In fact it’s only Playtech sites I’ve been having trouble with. That’s the iPoker network (home to major European operators like Blue Square, Bet365 and Paddy Power) and also their casino product that’s off limits. Others seem to be working OK.
There have been no such issues with my cable internet, so I could confidently deflect their arguments that it must be either me or the site I’m trying to connect to that had the problem.
I’m quite fortunate to only use have Tiscali as a backup internet provider (relying on the net to work from home this seemed like a good idea after too many daytime cable blackouts last year, so I picked the cheapest ADSL option).
However, the revelation that an ISP that I pay to – gosh – provide internet service only gives me access to certain parts of the net at their discretion came just a few minutes after the same person had told me emphatically, "no sir we do not block anything".
"You block BitTorrent though, don’t you", I enquired, knowing this to be the case.
"No. We. Do. Not. Block. Anything". She spoke to me in the same patronisingly slow way that I’d been reduced to using myself in order to be understood.
We’d already been through the rigmarole of trying to unearth my connection problem, despite me not actually having one. Is the router switched on? Is my PC switched on? Answer yes to both of these and they take their first stab at telling you it must all be your fault. No – I said I’m connected!

Tasks for this exercise
**1)** In the excerpt about the ISP support call, what is the only kind of site the writer has been having trouble reaching?
**2)** Continue the account of the ISP support call, starting after its final sentence.

Stored data
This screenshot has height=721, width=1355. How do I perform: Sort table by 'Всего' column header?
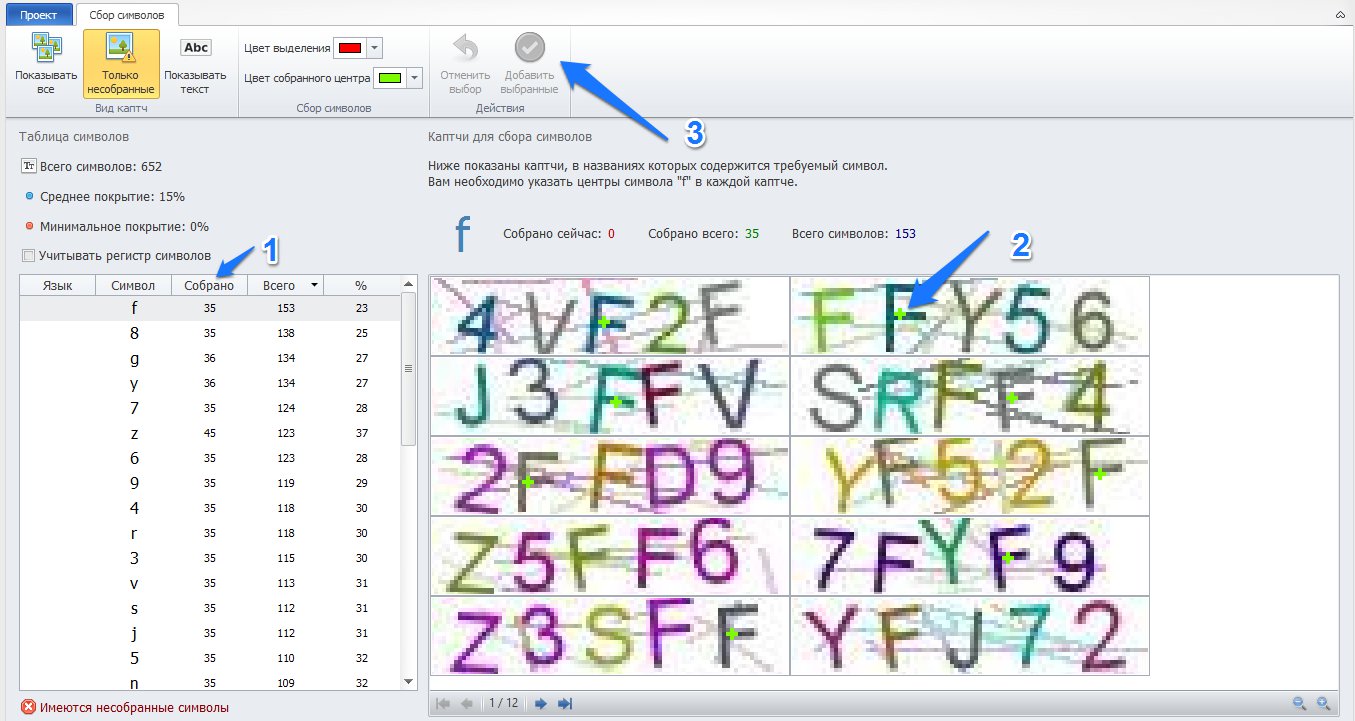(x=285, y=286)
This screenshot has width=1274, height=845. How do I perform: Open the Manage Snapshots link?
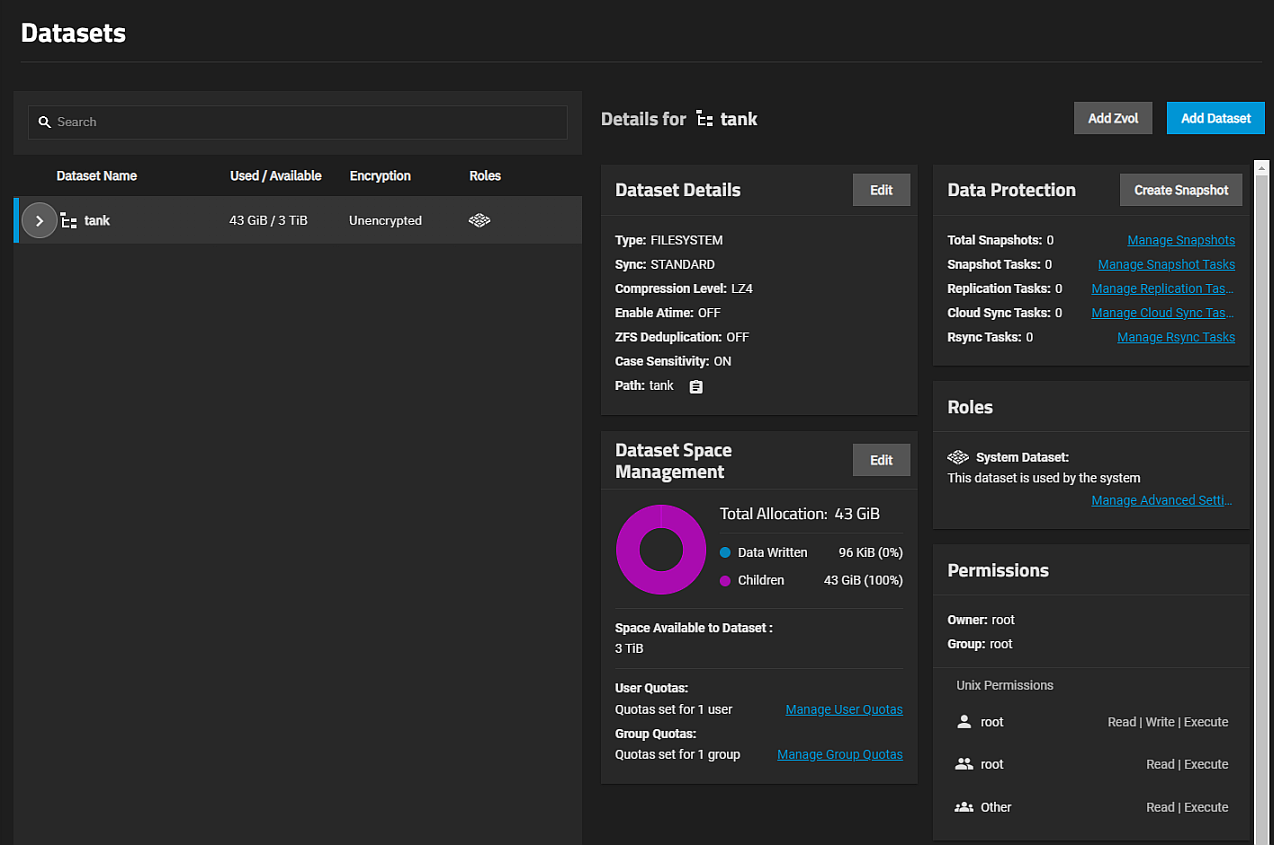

Responses per task
**1)** Playtech sites, meaning the iPoker network and Playtech's casino product.

**2)**
How many lights are on the router? Well, not only do you not know what router I have, the number of lights will depend on how many network cables are plugged into it, so how the hell does that tell you anything?
Apparently, if a light is flashing it means you don’t have a reliable connection (which is your fault, obviously) and not that data is being sent over the corresponding port, as I’d mistakenly believed for years.
Can I replace my microfilters in case they’re broken? Oh yes, sure. That question a master stroke in call avoidance, encouraging anyone who called from a landline to hang up by making them unplug their phone! Assuming, of course, that they actually have a spare microfilter – I can’t imagine many would.
"It’s not the router. It’s not the microfilter. Because! I’m! Already! Connected!"
I was only putting myself through all this because I just wasn’t sure if it was a blanket ban, a side-effect of their recent cock up that blocked iTunes, or because I’d actually made their shitlist that I was denied access to some online gambling via Tiscali.
I’m aware of their fair usage policy, under which the very highest bandwidth consumers are throttled during peak hours. Peak hours, here, are defined as 6pm to 11pm. Not 5pm to 11pm like they said on the phone. Certainly not 4pm to midnight, which is when I’m actually blocked from gambling with this ISP.
I really wouldn’t be surprised if I have been flaged as an unfair user. After all, I do download a fair few TV shows onto a PC in the living room (and I use Tiscali for this so it doesn’t slow down my connection for work). It’s only the same shows you’d actually get on TV, except this way I can often get them a little earlier – and in high definition. Although I have a Virgin Media V+ box with high-def output, the sum total of their HD content is one channel (BBC HD), which is only on for about 4 hours a day anyway.
I’d already noticed that it’s virtually impossible to use BitTorrent in the evening, but this really doesn’t matter much to me. I will just stick in whatever shows I want to download and let it do it’s stuff whenever. Usually everything is there the next day.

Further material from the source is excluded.